Pour commencer, peux-tu décrire un peu ton parcours musical et nous expliquer d?où vient le pseudonyme de Lonj ?
J'ai commencé à jouer du Blues à 18 ans (j'en ai 34 aujourd'hui). J'ai participé à quelques groupes sur Bordeaux avec des potes dont certains que tu connais comme Anthony Stelmaszack et Mig Toquereau. Ensuite, j'ai pas mal joué dans le pays basque derrière Denis Flaichez Quéguiner. C'est là que je suis passé « pro ». Puis il est parti jouer avec les Rosebud Blue Sauce et je me suis enfin décidé à leader. J'avais des amis qui m'appelaient Lonj parce mon vrai nom c'est Coulonges et qu'ils trouvaient que j'étais bien assez cool comme ça. J'ai donc gardé ce pseudo et j'ai formé « Lonj et les Shufflemaniacs ». On a beaucoup tourné en trio pendant trois ans. Parallèlement, je jouais de plus en plus en solo. Toutes ces expériences ont été vraiment enrichissantes, mais aujourd'hui, je n'ai plus de groupe fixe et je ne tiens plus vraiment à en avoir. Je préfère être indépendant.

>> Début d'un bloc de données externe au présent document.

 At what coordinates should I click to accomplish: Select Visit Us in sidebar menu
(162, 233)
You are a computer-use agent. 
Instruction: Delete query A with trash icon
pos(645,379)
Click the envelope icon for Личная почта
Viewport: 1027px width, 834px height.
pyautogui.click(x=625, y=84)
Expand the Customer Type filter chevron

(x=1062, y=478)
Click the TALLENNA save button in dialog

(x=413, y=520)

Quelles sont tes principales influences musicales ?
John Hammond, Muddy Waters, B B King, Dave Van Ronk, John Lee Hooker, Lightnin' Hopkins, Tony Joe White, Magic Slim, Hound Dog Taylor, Robert Johnson, Blind Willie McTell... Il y en a vraiment beaucoup ! Et puis, aussi quelques musiciens que j'adore même si ce qu'ils jouent est très différent : Al Green, Nina Simone, Jeff Buckley...
Ton nouvel album (« I Found Out ») vient de sortir. Où et avec qui tu as enregistré cet album et quelles ont été les conditions d?enregistrement ?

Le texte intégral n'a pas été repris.